When I look over at Bob every morning, I am so grateful he survived
Vietnam, that we managed to stick together through the worst days of
undiagnosed (because there was no such diagnosis) untreated PTSD, and
that we are still together and happy.
I look at him and I see the
costs of war when he was a wild man, drinking, smoking pot and taking
valium which just kept him down to WIRED. He could not have survived
without those things so I am glad he had them, even though at the time they pissed me off.

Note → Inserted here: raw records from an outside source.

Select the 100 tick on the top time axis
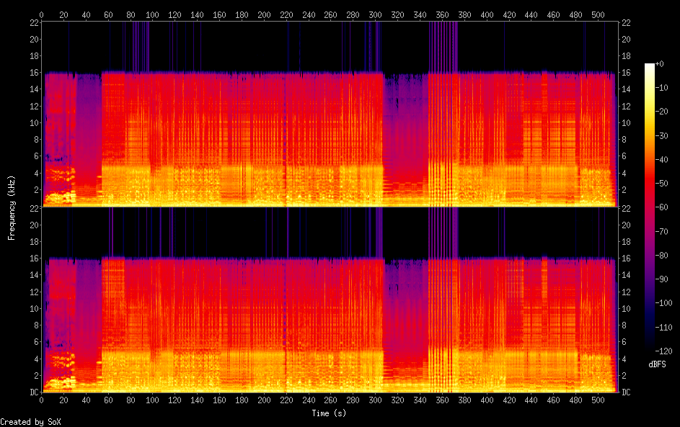Image resolution: width=680 pixels, height=427 pixels. [152, 14]
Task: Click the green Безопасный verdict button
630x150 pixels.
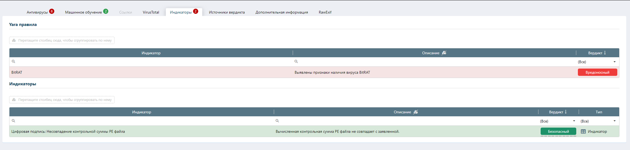Action: pos(558,132)
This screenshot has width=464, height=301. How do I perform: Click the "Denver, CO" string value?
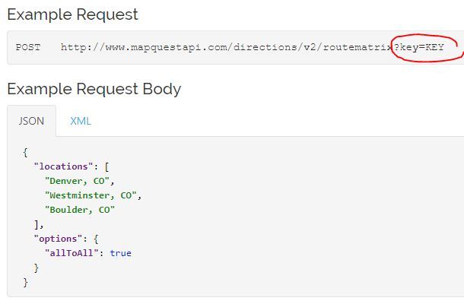[x=78, y=181]
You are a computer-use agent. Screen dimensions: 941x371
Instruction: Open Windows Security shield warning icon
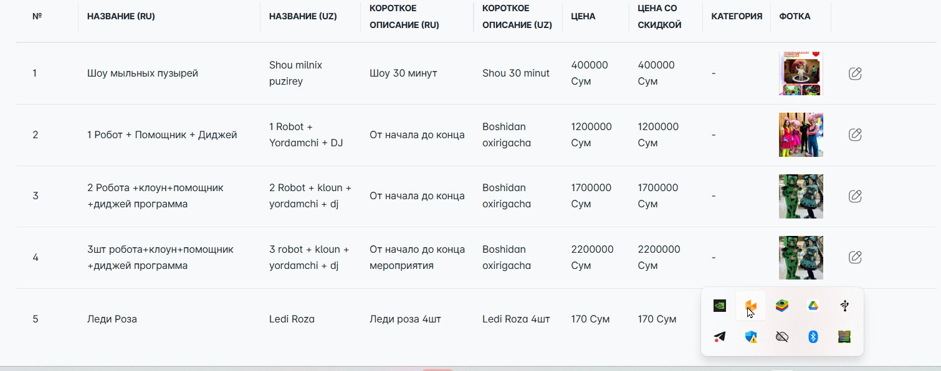(751, 337)
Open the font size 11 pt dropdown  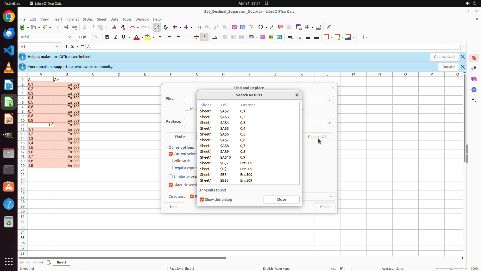(x=96, y=37)
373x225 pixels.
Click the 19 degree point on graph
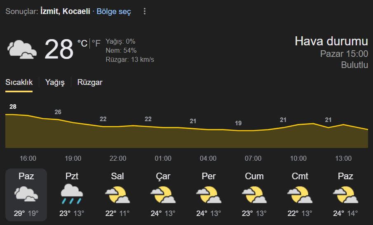click(238, 123)
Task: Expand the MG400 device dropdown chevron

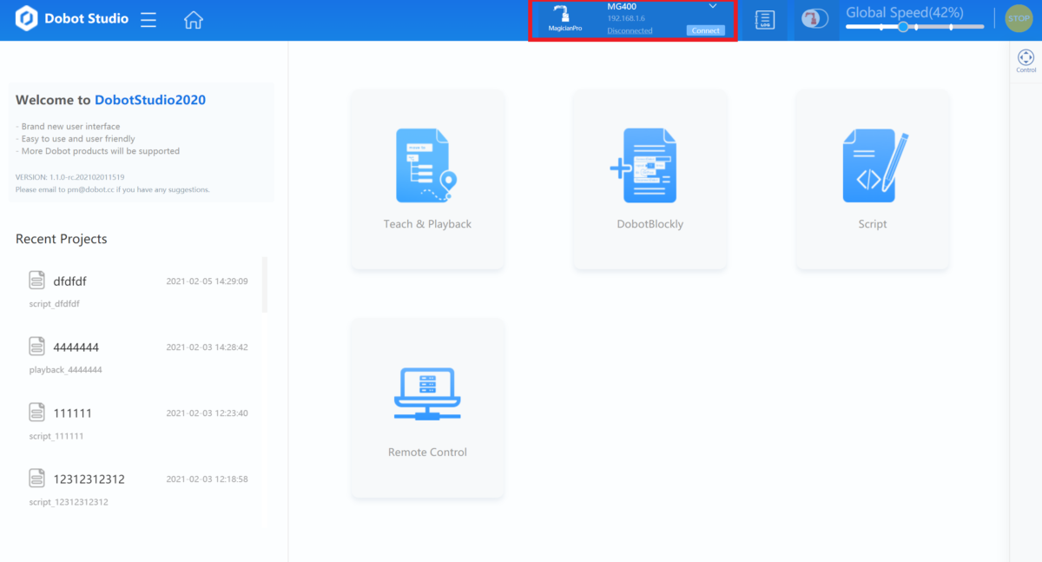Action: coord(713,7)
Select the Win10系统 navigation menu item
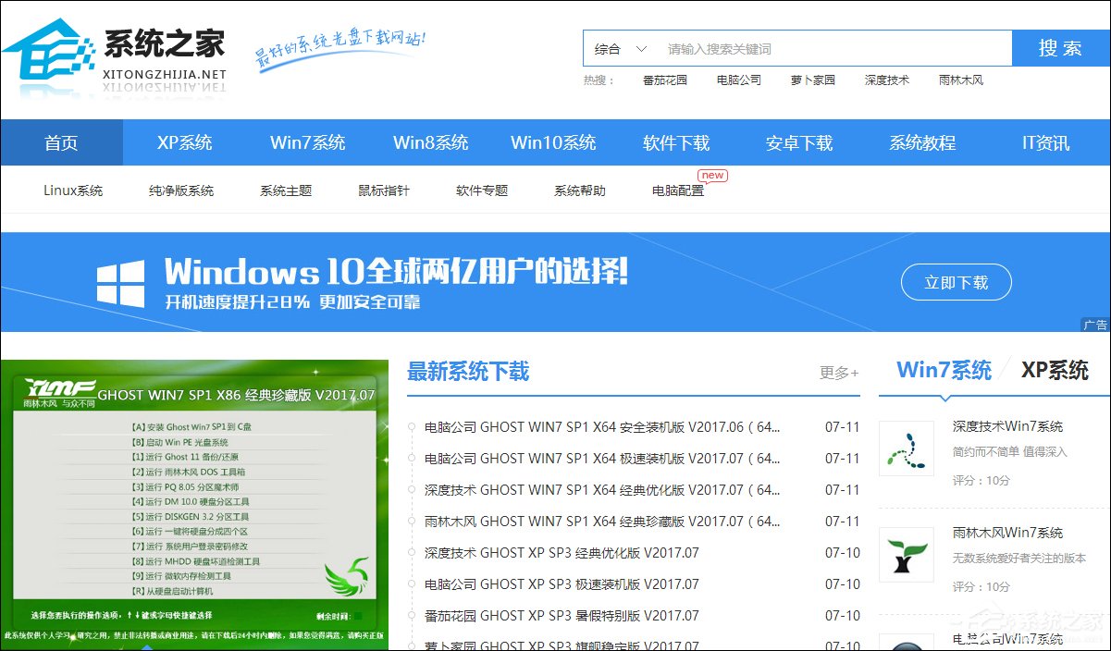Viewport: 1111px width, 651px height. pos(552,142)
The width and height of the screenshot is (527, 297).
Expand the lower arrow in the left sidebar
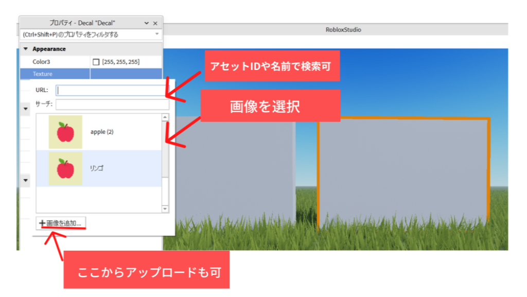click(x=25, y=180)
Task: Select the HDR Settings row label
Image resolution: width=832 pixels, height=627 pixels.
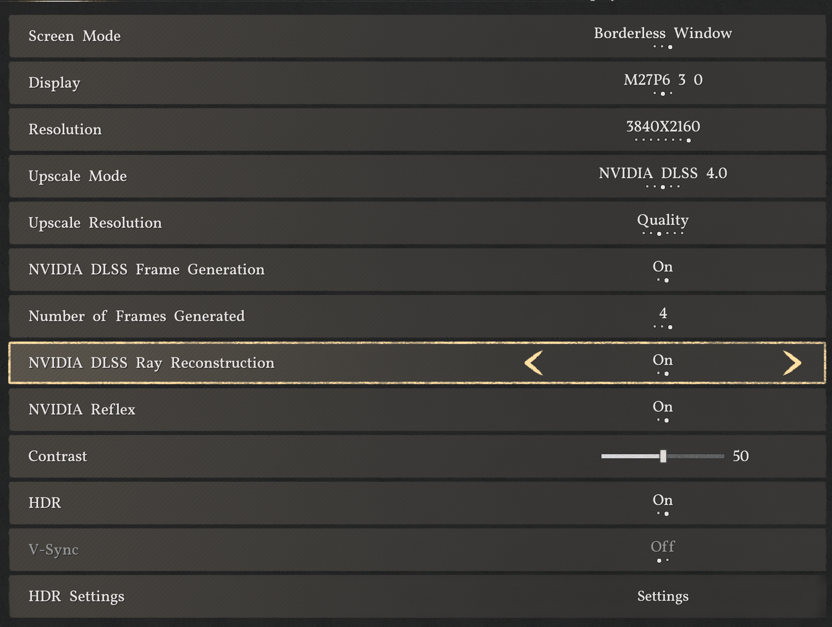Action: pyautogui.click(x=77, y=596)
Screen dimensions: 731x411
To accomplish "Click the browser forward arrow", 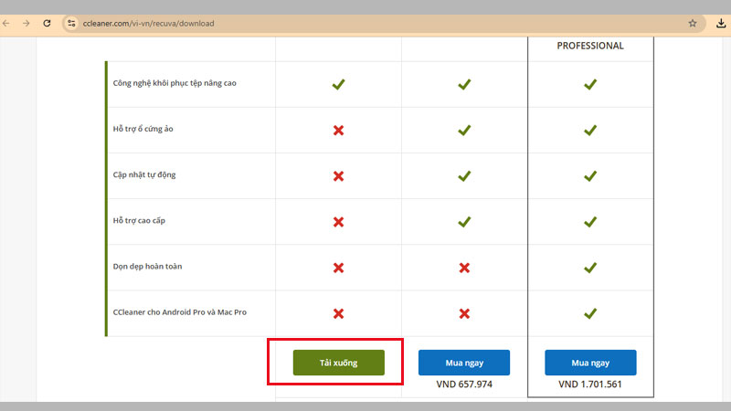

I see him not able to sleep during an anniversary period last year and
how they jerked him around at the VA because he went in and asked for
Valium. That made him a junkie in their stupid eyes, although they could
have checked his medical records and seen he hadn't had or needed it
since 1995. They tried every other thing for 12 days on the weird ward
(as Bob calls it), even an elephant tranquilizer, and finally sent him
home with a dangerous cousin of Valium that you're not supposed to give
to old people, and then told him to go to the ER when he called to talk
to the psychiatrist about how drugged it made him feel. Like saying
"F*ck you!"
I also look at him and think how grateful I am for his
new VA psychiatrist who treats him like he is a valuable human being
instead of a veteran shaped blob. She has helped him more than any
psychiatrist he's had at the VA, and he's had some doozies.
I see
him immersed in learning new things. I see him sometimes totally
disconnected from me, and I know that is part of the price of war. I
used to think it meant he didn't love me. Now I know it is the
anniversary of something, some time when he flew into a hail of bullets
because it was his job and then later went back to pull out wounded or
bring ammo because he and his fellow Vietnam helicopter pilots would do
anything for the grunts.
Sometimes he grins and says it's all gravy,
that he never expected to live this long. I laugh, but I am so grateful
that I get to live with this brave, strong, smart, funny, sarcastic,
wonderful man.
To all the veterans out there: I am glad you made it
back. I hope your life is good. If it is not, you deserve to heal your
wounds and find how you can have a good life. Believe me, it is not in a
bottle or a pipe or on TV, although you may need those things sometimes
just to stay alive. If you need help, please go ask for it at a Vet
Center or wherever you can find it. And if you don't think you need
help, but people are nagging you about it, maybe you can pause and ask
yourself what you would say to some younger guy who was acting like you?
Would you think he could use some help?
Veterans Day is about the living as well as the dead. Alive, but feel dead? That is PTSD and there is help.